Ok, I admit I laughed out loud at the final emphasized statement, especially given who we have here regularly trying to do exactly what Warren points out. The difference is it has never sounded as “plausible” as our commenter might think he’s made it sound.
But I think Warren is on to something here. When you confront those who believe as our current political leadership does, the “economic laws of gravity” have no real relevance to them. You get a blank stare and then an assurance that all will be well, just wait and see. In their ignorance, be it practiced or real, they actually believe that “no matter what you do to one part of a machine, the rest of the machine will continue to function normally” and thus continue to provide the rest of what we enjoy today.
So you can run the economy off the cliff with cap-and-trade and we’ll somehow survive and be “bigger and stronger”. Or you can use a health care model that has or is failing all over the world and because their intention is good, it will work differently here. The cosmic laws of economics that have only worked in a certain way since the world was formed will now work differently because their “intention” is good. Human behavior will modify itself once the people understand how wonderful the world they envision will be.

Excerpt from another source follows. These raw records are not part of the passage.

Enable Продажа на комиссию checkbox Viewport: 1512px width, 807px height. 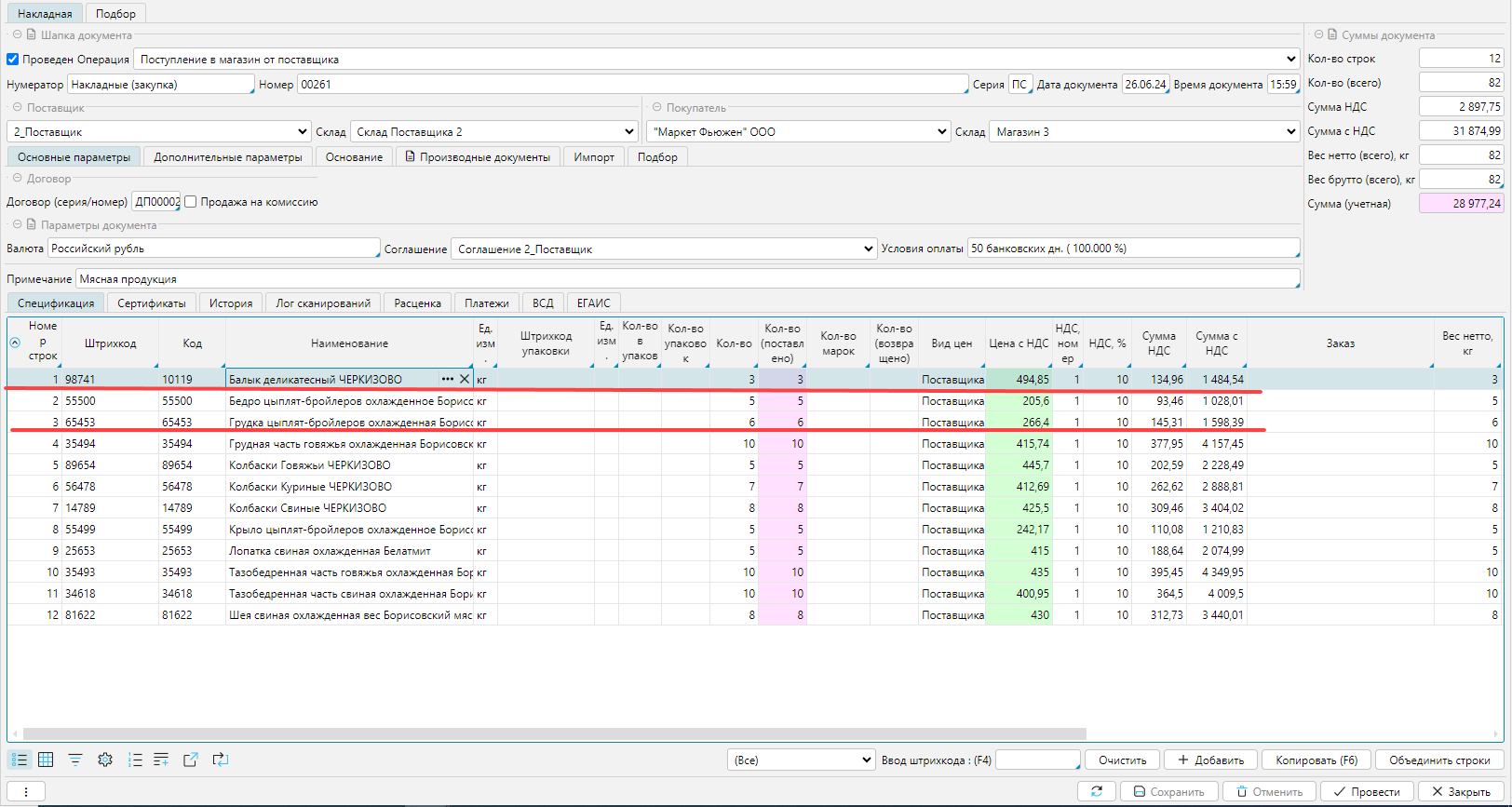pyautogui.click(x=191, y=202)
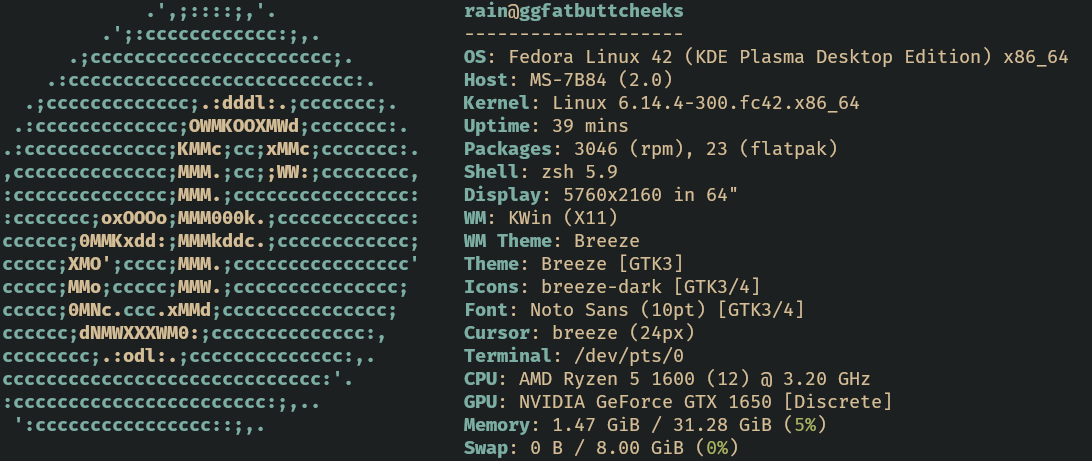Image resolution: width=1092 pixels, height=461 pixels.
Task: Click the Swap 0% usage value
Action: 717,448
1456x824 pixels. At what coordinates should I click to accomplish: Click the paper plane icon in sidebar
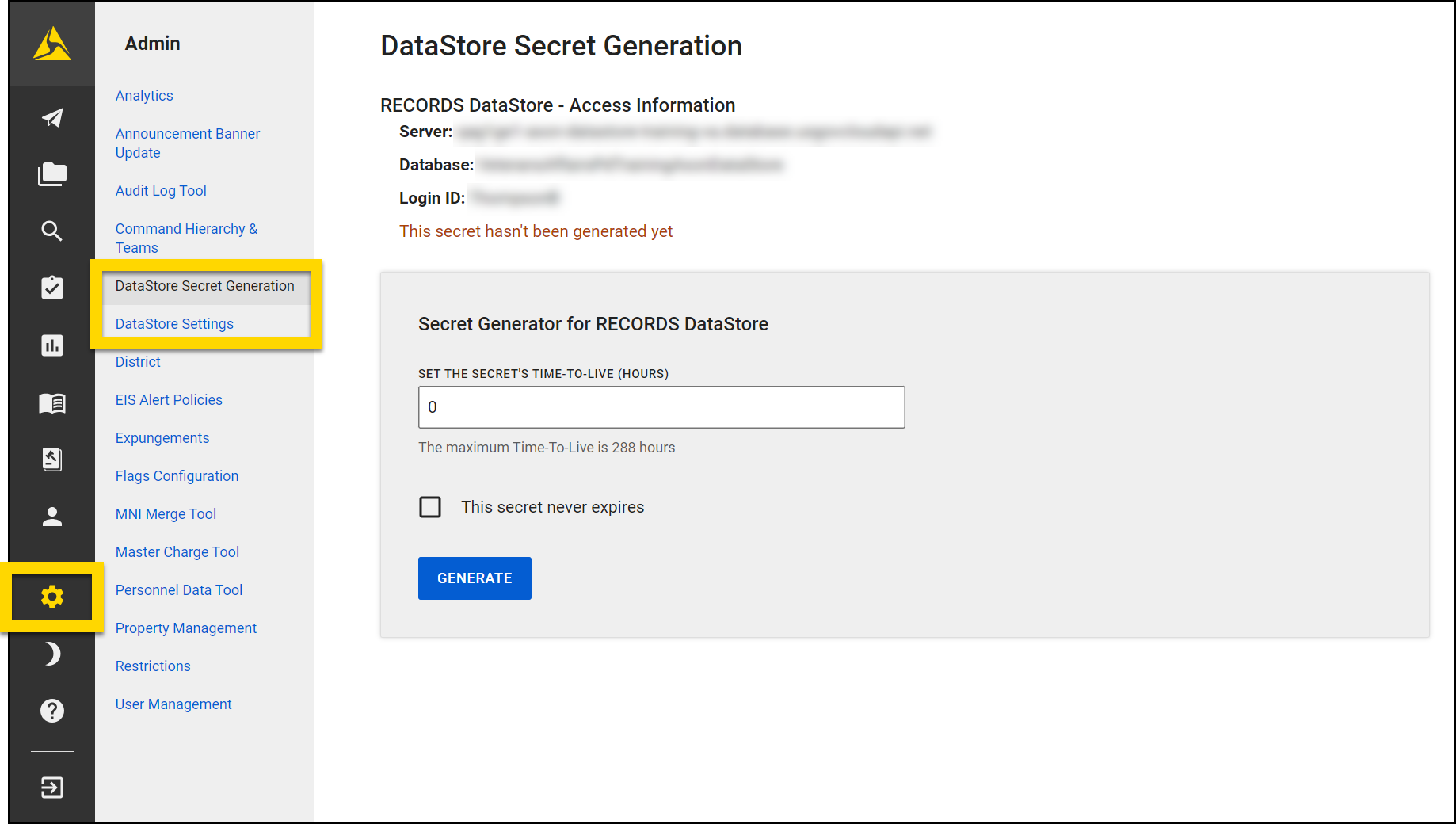click(x=52, y=118)
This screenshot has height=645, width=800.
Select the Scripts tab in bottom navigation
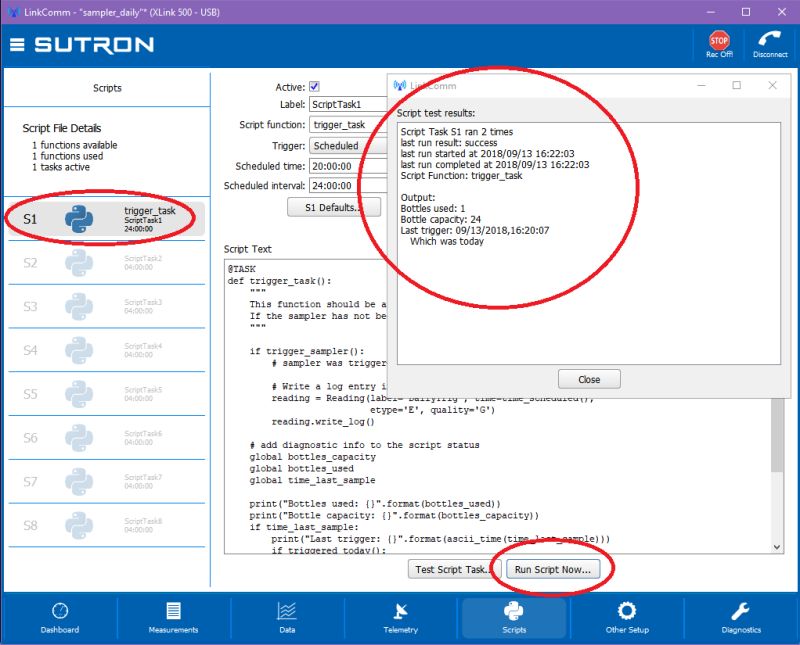513,618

Suddenly the presentation of their version of reality, when based on the premise Warren identifies, makes a sort of cock-eyed sense, even if it has no actual basis in reality. That’s why the uninformed are susceptible to sales pitch. That “vocabulary” that only a “fully college-educated liberal” can bring to bear soothes them into believing that competent hands are at the wheel and all the nonsense they’ve heard about the laws of gravity and economics don’t apply anymore. The Hope and Change express sold that and the unassuming masses ate it up. It sounds wonderful. However they soon discovered (or will discover) the roof still falls in as the pillars are knocked away.
With an incredible rapidity, America’s status as the world’s pre-eminent superpower is now passing away. This is a function both of the nearly systematic abandonment of U.S. interests and allies overseas, with metastasizing debt and bureaucracy on the home front.
Given the dithering over Afghanistan and the naive game-playing with Iran and Russia, the 9 trillion in promised debt on top of the trillions already owed and the continuing and planned takeover of more and more of the economy by government, it is hard to wave off Mr. Warren’s point or insight.
The good news? Well Warren thinks we’re big enough and strong enough to shake the effects of our first post-modern president off, although what’s left won’t be at all like it is today:
And while I think the U.S. has the structural fortitude to survive the Obama presidency, it will be a much-diminished country that emerges from the “new physics” of hope and change.
“The ‘new physics’ of hope and change” – I love that phrase, but I’m not as optimistic as Warren. Unless we can stop the new physics of post-modernism in its tracks, I believe we will be less than a “much-diminished country” when this is all over with. We might be on our way to redefining “third world country” if we’re not careful. If the Democrats were at all competent, I’d bet on it.
No cap-and-trade. No government run health care. No Democrat majorities in 2010. Otherwise, “Katie bar the door”.